This paper proposes a smart cooperative platform for load balancing and security on SDN distributed controllers, named SCPLBS. We mainly focus on the disadvantages of the existing multiple controllers load balancing. Our scheme attempt to improve the multiple controllers load balancing in the security and accuracy. The collaborative platform is built on the control plane. A secure communication mechanism based on message authentication code is adopted between the cooperative platform and the controllers. Collaborative platform uses a data collection algorithm adapting to data fluctuation to collect the controllers’ status and load information. Collaborative platform takes strategy to achieve the distributed controllers load balancing and failure recovery. This paper mainly includes the following three contributions:

  • Secure communication mechanism based on message authentication code is used between SCPLBS and controllers. This can prevent the attacker from accessing the controllers to steal and modify the network data and improve the security of the mutual communication between the cooperative platform and the controllers.

  • Collaborative platform uses a data collection algorithm adapting to data fluctuation to collect the controllers’ status and load information. According to the fluctuation of data collected in the data collection interval, the cooperative platform can adaptively adjust the time interval of data collection.

  • SCPLBS stores the routing policy of each controller. According to the controllers load information collected, SCPLBS maintains the load balancing of the distributed controllers by migrating the control permission of the switch. At the same time, SCPLBS can avoid the network paralysis caused by failure of single controller.

2 Related works

2.1 The SDN architecture

Software-Defined Networking(SDN) is a new type of software programmable network architecture, which is based on the separation of data and control [17]. SDN uses a centralized control plane and a distributed forwarding plane, the two planes are separated from each other [18]. SDN interface protocol open up the SDN programmability. These protocols achieve the connection and communication among various parts. The northbound interface protocol provides the interaction between the developer and the control plane. The southbound interface protocol accomplishes the interaction between the control plane and the data plane. The northbound interface protocol also accomplishes part of the management and configuration function. OpenFlow [19] is the standard that normalizes communication between the control plane and the forwarding plane under the SDN architecture. OpenFlow has become one of the mainstream southbound interface protocol. SDN controller is an important part of SDN. On the one hand, controller uses the southbound interface protocol to connect the underlying network switching equipment for centralized management and state monitoring. Also the controller generates forwarding decisions to process and schedule traffic in the data plane. On the other hand, the controller uses the northbound interface to open multiple levels of programmability for the upper application.
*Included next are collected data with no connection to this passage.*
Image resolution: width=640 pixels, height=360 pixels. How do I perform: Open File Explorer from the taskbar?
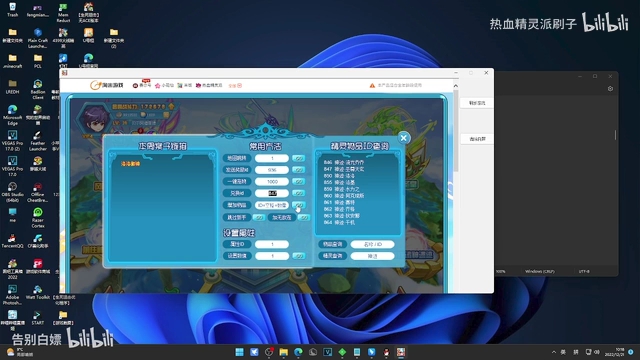coord(284,352)
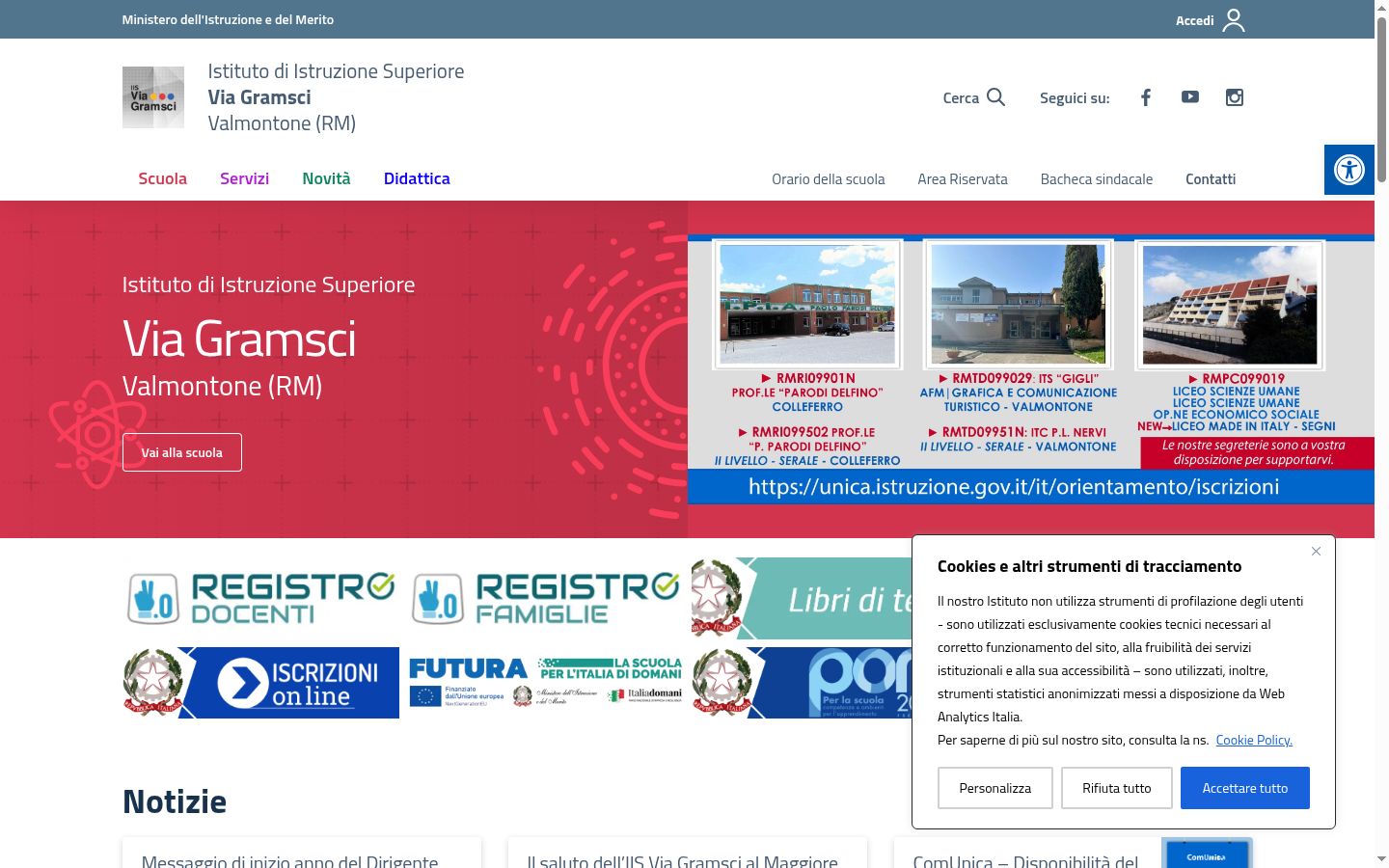Open the accessibility tools widget
This screenshot has width=1389, height=868.
1349,170
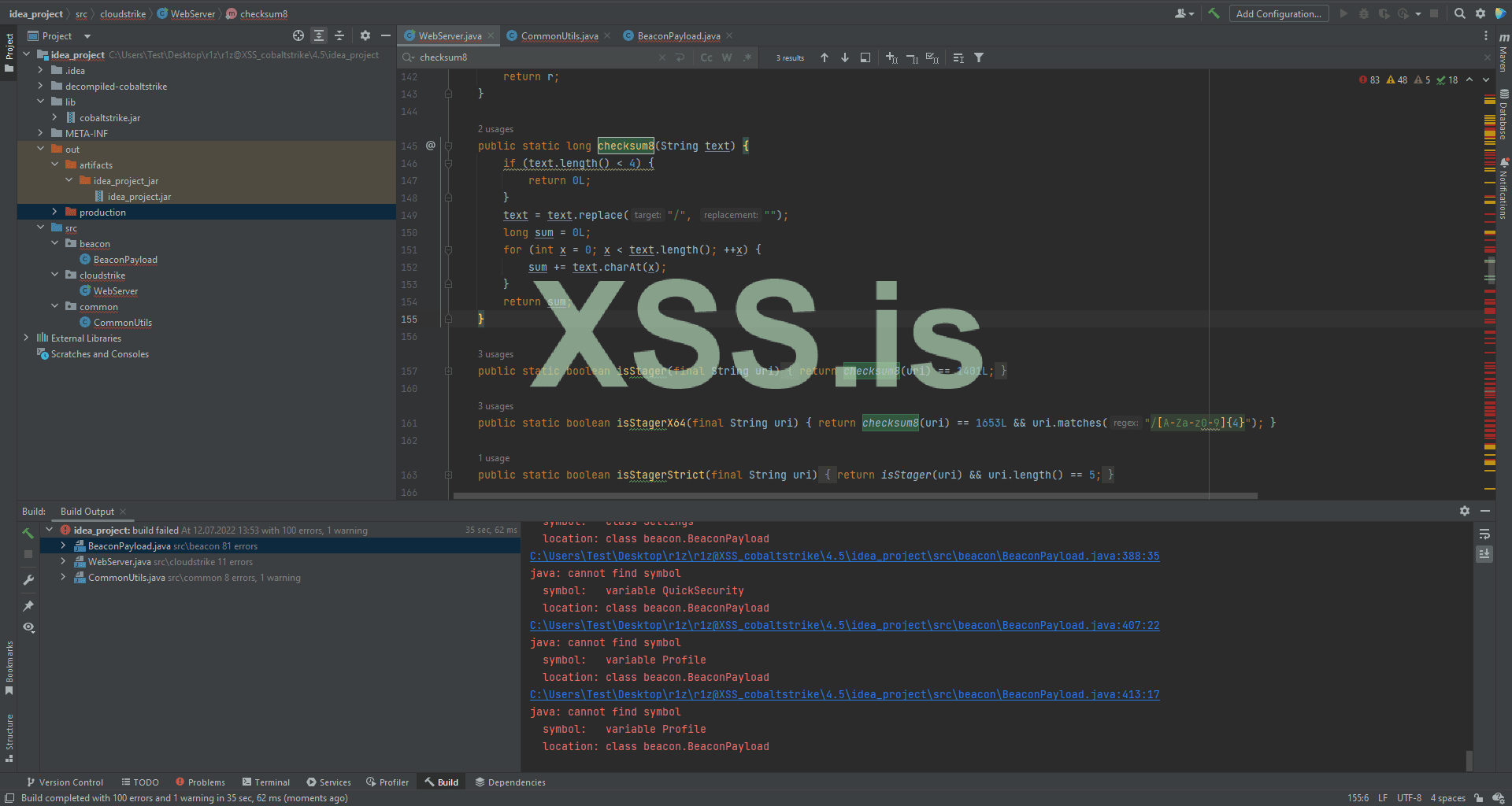The width and height of the screenshot is (1512, 806).
Task: Click the Add Configuration button
Action: pos(1278,13)
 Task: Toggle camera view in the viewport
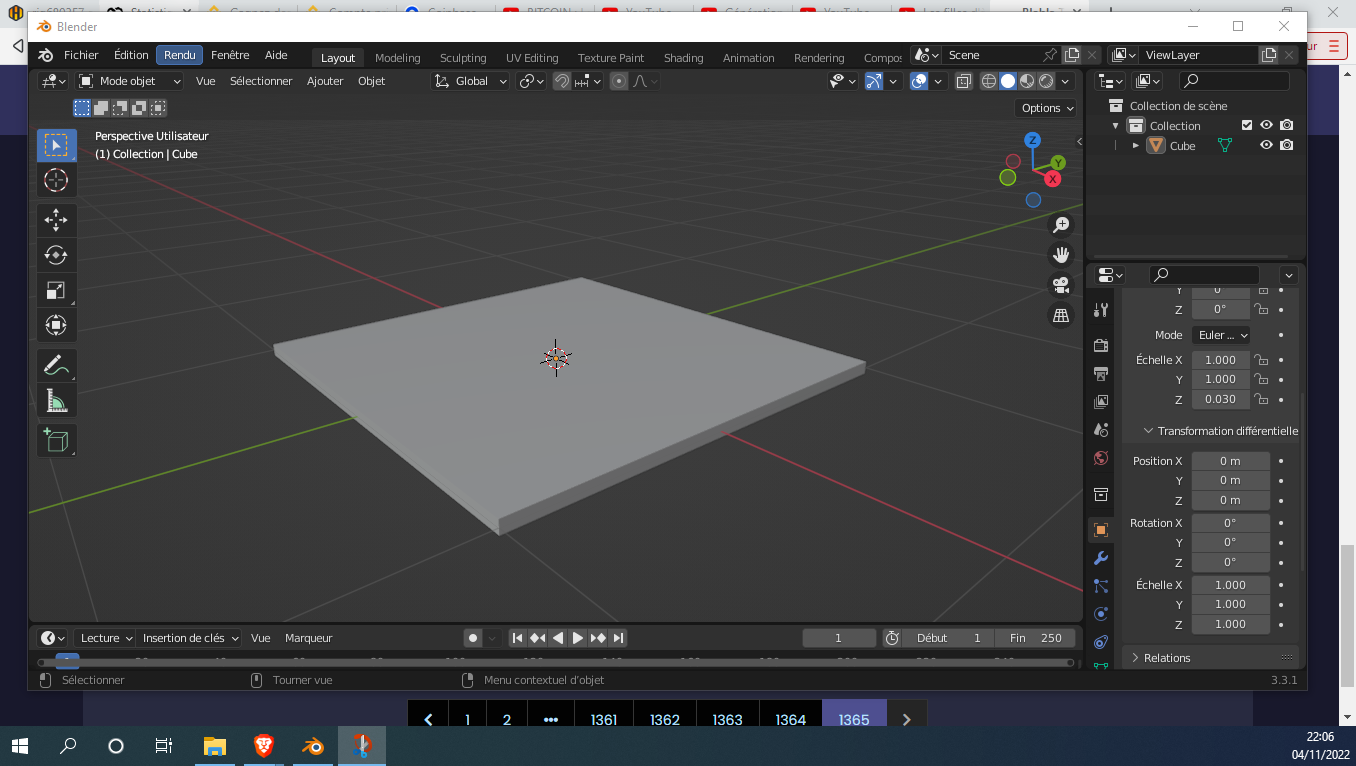coord(1061,285)
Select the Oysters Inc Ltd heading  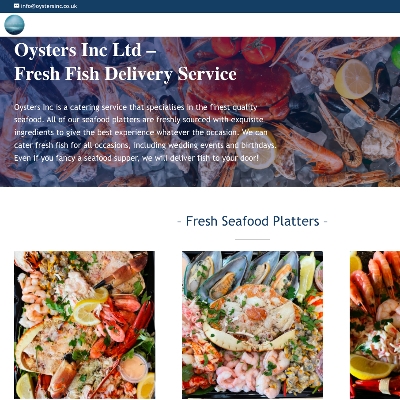tap(85, 50)
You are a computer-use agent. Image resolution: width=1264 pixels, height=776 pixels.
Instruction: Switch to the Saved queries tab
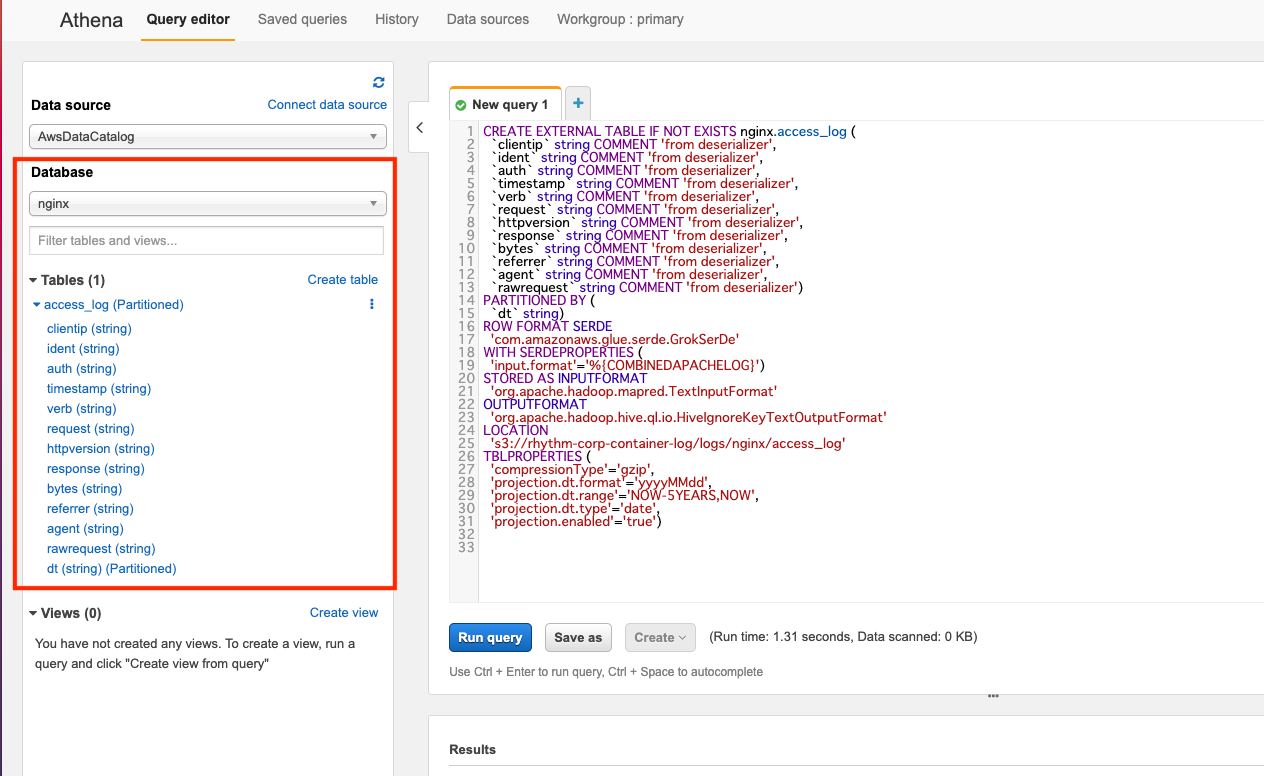[x=302, y=19]
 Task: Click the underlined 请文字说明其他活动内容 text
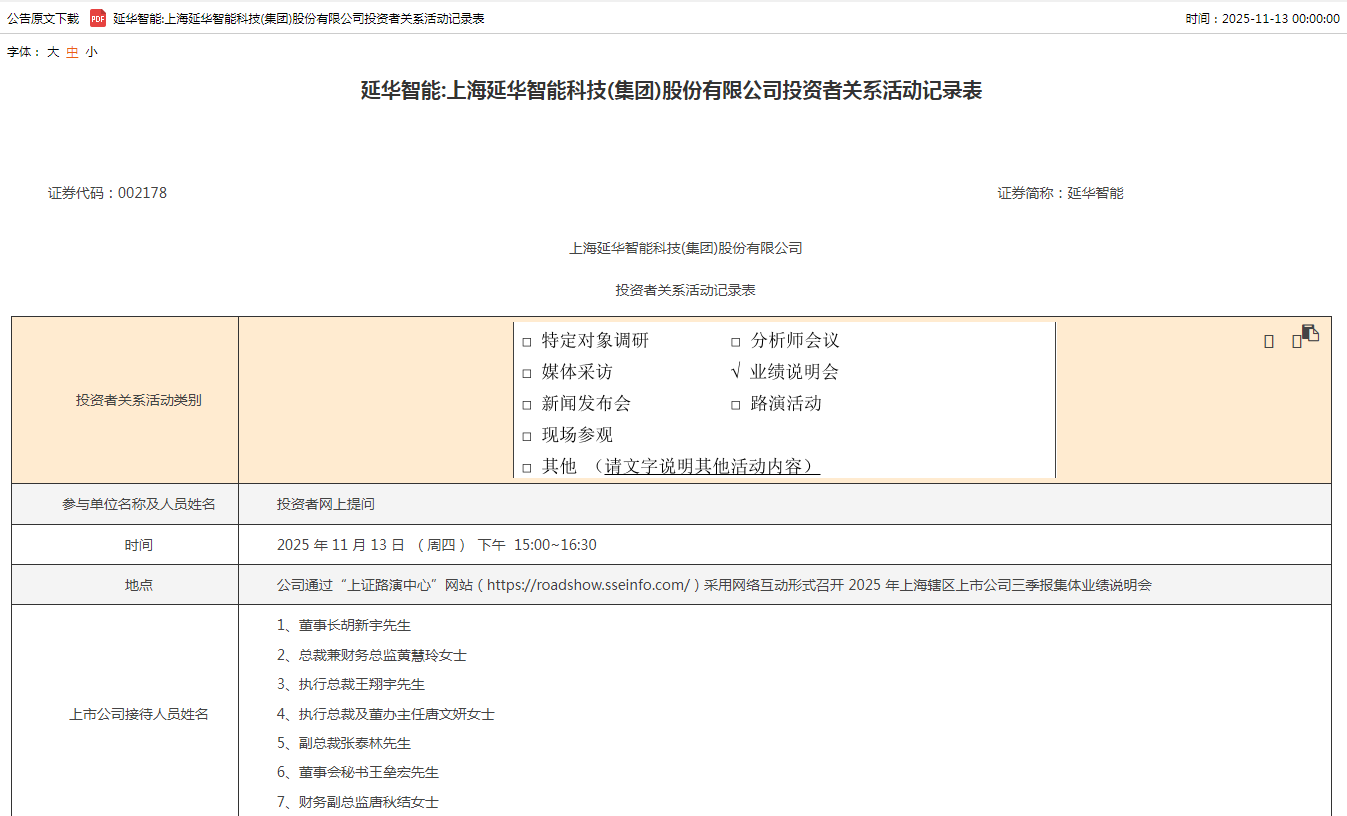coord(712,466)
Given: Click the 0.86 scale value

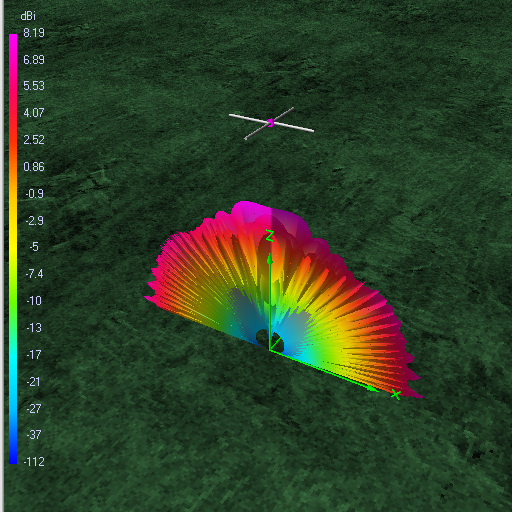Looking at the screenshot, I should 34,167.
2.2 OpenFlow and multiple controllers

SDN southbound interface (OpenFlow protocol) provides a lot of message types. From the beginning of the OpenFlow1.2 protocol, a switch can be connected to the multiple controllers, which makes load balancing and failure recovery among the distributed controllers be possible. When a switch is connected to multiple controllers, the controller in MASTER role can fully manage the switch and receive all the asynchronous messages sent from the switch(such as Packet-in message,Flow-Removed message). However, the controller in SLAVE role has read-only permissions to switch and does not receive asynchronous messages sent from the switch. When a controller changes its role to MASTER, the switch change all other controllers which role is MASTER to have the role SLAVE. This makes the switch determine the only controller.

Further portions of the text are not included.